The common gripe against classical music is that it’s stuffy, outdated, pretentious — with performers dressed as if for a funeral. Conversely, the gripe against a lot of rock and popular music is that it’s rather simplistic, with musical decisions dictated more by marketability and commercialism than by in-depth, honest art.
Sunday’s Switchboard Festival shattered these stereotypes. For example, Ryan Brown’s Same Mistake Twice, for two electric guitars and electric bass, featured familiar rock-style riffs and grooves, yet ones arranged with the intricacies, nuance, and overall length of a classically composed piece of chamber music.
Jonathan Russell’s String Quartet (played by Graeme Jennings and Jory Fankuchen on violin; Charith Premawardhana on viola, and Erin Wang on cello) uses that traditional ensemble for music influenced by the rhythms and harmonies of modern progressive rock. The piece had elements of minimalism, but not the mercilessly repetitive kind. Alongside the idiomatic minimalist gestures, things such as dramatic twists and turns, intricate phased rhythms, and a poignant cello solo to fade out at the end kept the piece engaging and unique.
Held at a hole-in-the wall theater in the heart of San Francisco’s Mission District, the festival employed many local musicians, including some neighbors both in venue and in ideology: the members of Classical Revolution. In addition to the string quartet, they provided musicians for Ken Thomson’s Throw Back, a piece that alludes to Baroque conventions of moto perpetuo and concerto grosso but that sounds anything but Baroque, what with guitarist Brian Dowdy and violist Premawardhana rockin’ the solos, supported by a small orchestra of strings and a six-member “stick” ensemble tapping out energetic rhythms on the floor.
What’s enthusiastically named the Yes, Yes! Ensemble (Premawardhana on viola; Minna Choi on vocals, flute, and keyboards; and Michael Bello on tenor sax and percussion) played what was described as “a traditional railroad song” — what turned out to be a deeply beautiful and relaxing arrangement featuring dreamy synths, plus jazzy improvisation.
Provocative New Instruments
An interesting highlight of the festival featured Paul Dresher and Joel Davel on newly invented instruments: an electronic synthesizer and sound processor controlled by mallets (named the “Marimba Lumina”) and a 14-foot metallic contraption deemed the “Quadrachord” (a cross between an electric guitar, a bowed double bass, and a percussion instrument).

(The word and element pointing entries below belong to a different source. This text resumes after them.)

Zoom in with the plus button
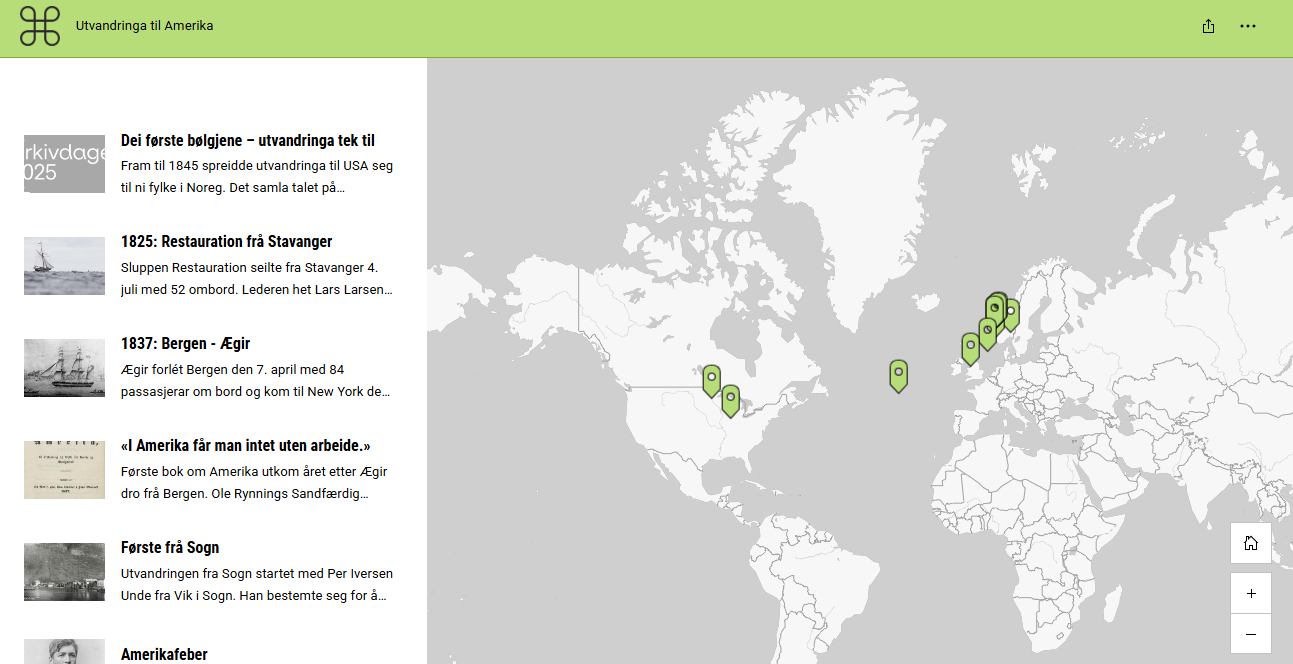Screen dimensions: 1293x664 coord(1250,593)
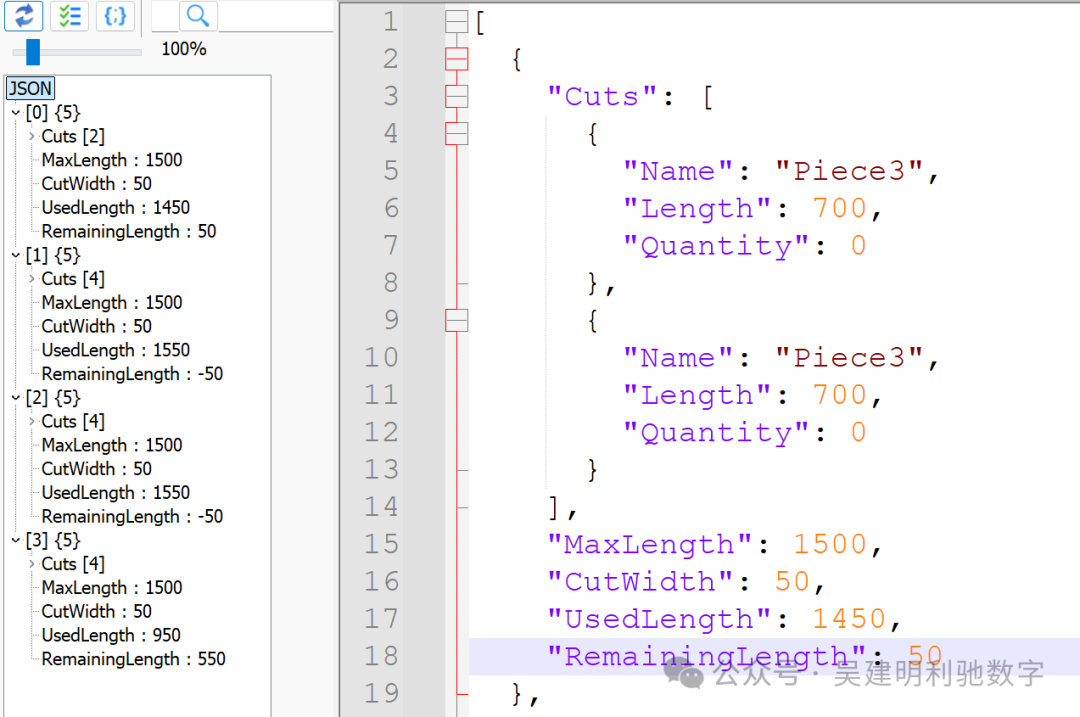Select RemainingLength : 550 under node [3]
This screenshot has height=717, width=1080.
(x=133, y=659)
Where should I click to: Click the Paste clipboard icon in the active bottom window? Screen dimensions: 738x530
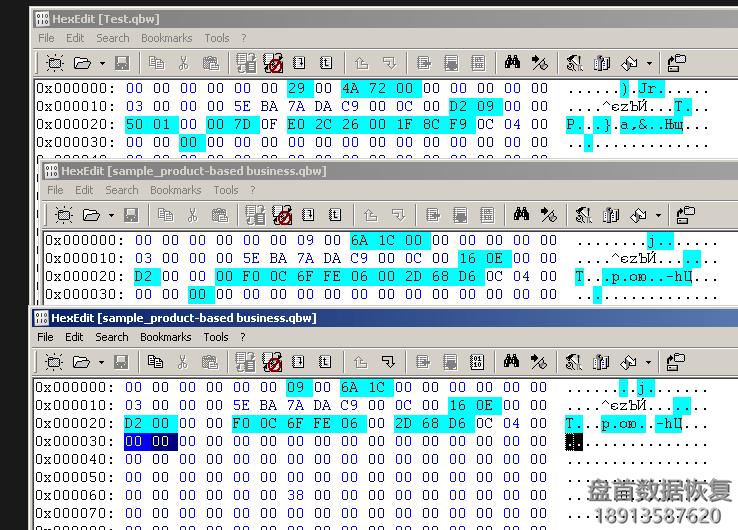(210, 362)
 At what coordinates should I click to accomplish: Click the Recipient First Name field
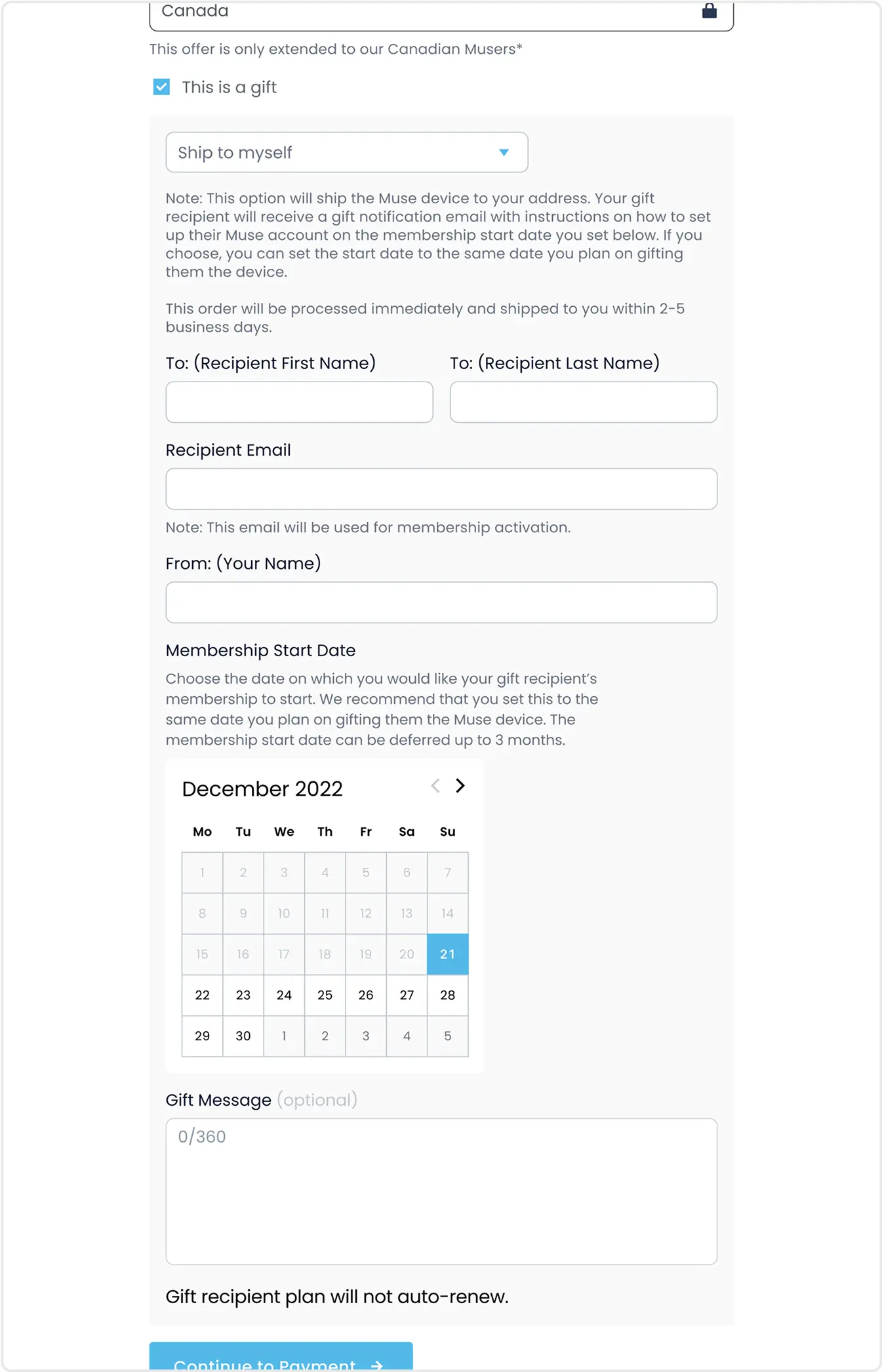pyautogui.click(x=299, y=402)
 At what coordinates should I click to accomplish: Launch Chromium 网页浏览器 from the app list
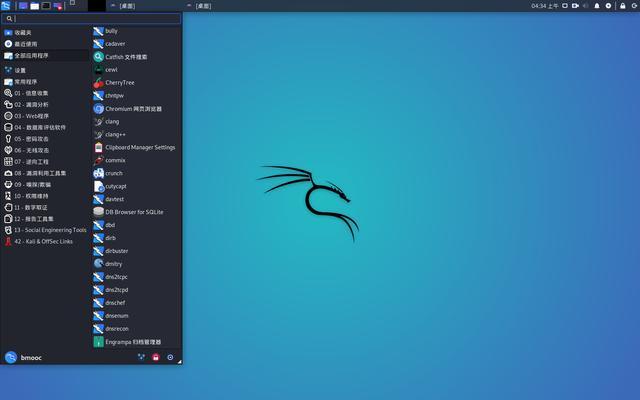[x=133, y=108]
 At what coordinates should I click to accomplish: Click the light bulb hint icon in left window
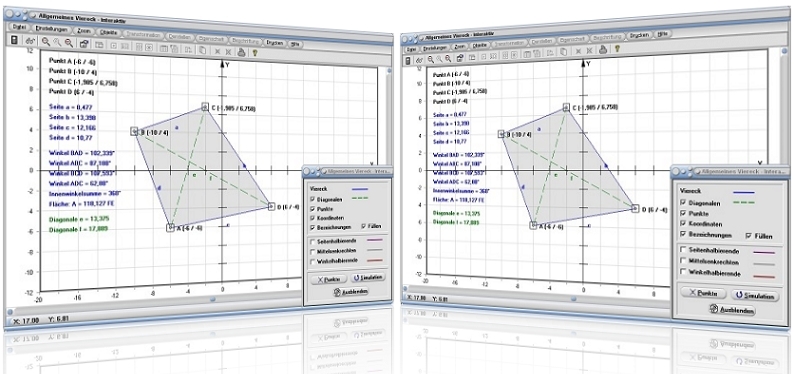[x=255, y=52]
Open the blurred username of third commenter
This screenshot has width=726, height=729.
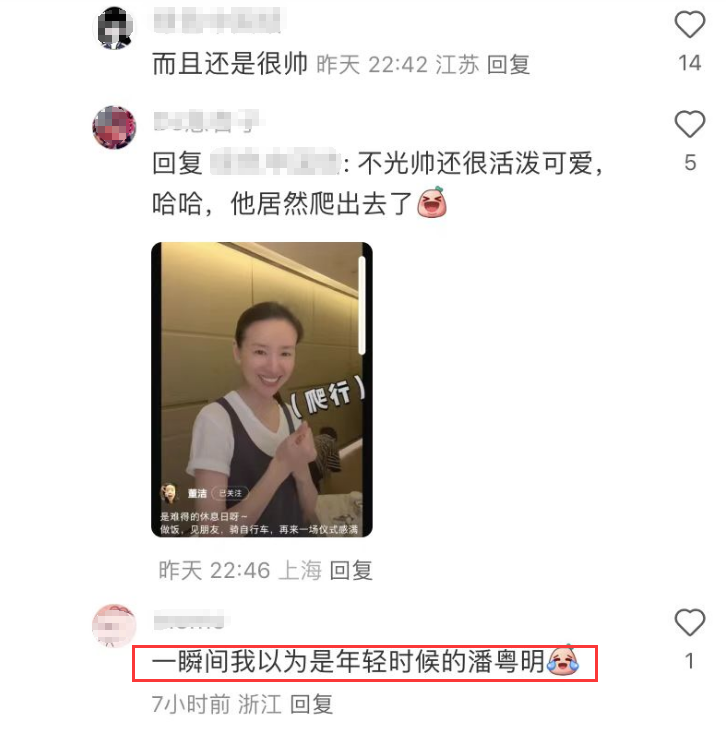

Plenty of otherworldly electronic sounds were generated, and thundering rhythms kept the piece throttling forward with excitement. At specific moments, a relentless beat machine took over for quite a long time, and after a certain point I wanted to hear more than indulgence in the gimmick of having new instruments.
A few offerings on the program, such as Damon Waitkus’ Many Thousands of Airplanes and Max Stroffregen’s Outskirts of Bumtown, provided something akin to what you’d hear at a classical new-music concert: works that are quite abstract, are notated on paper, and require a conductor. Still, the presence of saxophones, electric guitars, and a drum set gave the pieces that nonclassical atypical edge that characterizes everything at Switchboard.
Some of the most joyously boisterous sounds of the festival came from two wind ensembles: the Zoyres Eastern European Wild Ferment (Jonathan Russell, clarinet and bass clarinet; Mike Perlmutter, saxophones; Liam Stakawicz, trombone; Josh Sirotiak, tuba; and Eddi Pollard, drums) and a quartet of bass clarinets (Jeff Anderle, Cornelius Boots, Aaron Novik, and Russell). The latter group performed lengthy sets from memory, producing a heavy yet agile sound that only such an unlikely gathering of instruments is capable of.
It was difficult to unplug the Switchboard, as everything was sounding great and I didn’t want to miss anything, but it was also hard to stay for everything. My limit before I need an intermission is about an hour’s worth of music, especially in a dark, stuffy room on a glorious San Francisco day. But the great thing about an eight-hour concert is that you can make your intermission as long as you want and feel free to visit one of the Mission’s many excellent dining offerings, walk through the area’s colorful mural-decorated streets and parks, and still have time to return for a few more hours of exciting new music.